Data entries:
________________________

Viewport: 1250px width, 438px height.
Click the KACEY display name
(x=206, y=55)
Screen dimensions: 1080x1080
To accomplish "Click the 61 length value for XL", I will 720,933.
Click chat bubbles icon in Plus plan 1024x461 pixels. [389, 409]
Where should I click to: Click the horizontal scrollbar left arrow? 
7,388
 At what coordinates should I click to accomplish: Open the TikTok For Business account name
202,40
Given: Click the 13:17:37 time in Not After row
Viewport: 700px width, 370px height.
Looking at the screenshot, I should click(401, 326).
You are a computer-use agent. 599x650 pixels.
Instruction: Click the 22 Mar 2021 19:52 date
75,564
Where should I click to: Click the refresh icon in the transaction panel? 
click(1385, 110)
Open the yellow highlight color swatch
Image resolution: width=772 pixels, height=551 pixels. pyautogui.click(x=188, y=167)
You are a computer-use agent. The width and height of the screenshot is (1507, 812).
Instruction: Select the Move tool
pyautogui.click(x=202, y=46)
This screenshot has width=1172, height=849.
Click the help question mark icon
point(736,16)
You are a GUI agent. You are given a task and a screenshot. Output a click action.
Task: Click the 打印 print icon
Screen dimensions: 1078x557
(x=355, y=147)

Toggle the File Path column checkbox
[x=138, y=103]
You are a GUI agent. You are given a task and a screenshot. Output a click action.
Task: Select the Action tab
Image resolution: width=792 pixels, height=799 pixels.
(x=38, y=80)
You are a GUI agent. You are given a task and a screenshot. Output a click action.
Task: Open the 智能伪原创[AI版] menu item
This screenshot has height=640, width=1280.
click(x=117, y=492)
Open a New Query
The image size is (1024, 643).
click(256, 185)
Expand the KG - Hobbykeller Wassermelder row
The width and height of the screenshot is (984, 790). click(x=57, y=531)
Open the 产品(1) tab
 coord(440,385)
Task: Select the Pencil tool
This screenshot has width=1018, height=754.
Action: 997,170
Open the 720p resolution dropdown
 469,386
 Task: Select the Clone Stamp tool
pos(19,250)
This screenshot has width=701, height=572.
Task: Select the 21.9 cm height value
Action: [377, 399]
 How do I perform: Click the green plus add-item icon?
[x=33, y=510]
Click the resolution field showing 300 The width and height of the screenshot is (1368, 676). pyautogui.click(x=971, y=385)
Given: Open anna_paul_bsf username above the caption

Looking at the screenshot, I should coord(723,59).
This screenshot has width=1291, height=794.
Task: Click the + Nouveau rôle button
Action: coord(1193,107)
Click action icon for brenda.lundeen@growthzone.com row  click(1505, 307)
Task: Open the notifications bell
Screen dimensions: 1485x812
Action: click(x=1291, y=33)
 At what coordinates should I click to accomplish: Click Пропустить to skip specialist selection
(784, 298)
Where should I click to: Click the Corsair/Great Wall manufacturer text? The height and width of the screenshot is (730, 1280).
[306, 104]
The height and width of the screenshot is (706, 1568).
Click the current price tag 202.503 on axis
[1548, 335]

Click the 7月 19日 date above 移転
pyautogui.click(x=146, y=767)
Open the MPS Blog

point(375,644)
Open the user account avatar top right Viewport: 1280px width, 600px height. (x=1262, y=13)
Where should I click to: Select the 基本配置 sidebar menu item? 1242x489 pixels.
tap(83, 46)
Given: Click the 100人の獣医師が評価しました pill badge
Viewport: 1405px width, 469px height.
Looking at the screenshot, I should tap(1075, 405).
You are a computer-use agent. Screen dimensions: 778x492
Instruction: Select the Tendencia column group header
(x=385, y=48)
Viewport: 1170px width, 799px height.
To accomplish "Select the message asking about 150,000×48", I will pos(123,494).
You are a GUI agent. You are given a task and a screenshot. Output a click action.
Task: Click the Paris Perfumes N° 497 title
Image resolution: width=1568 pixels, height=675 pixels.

________________________

What you should do: Scan the entries above and work out how many lines include the word "will"; the reply is that number alone.

Completed exercise: 2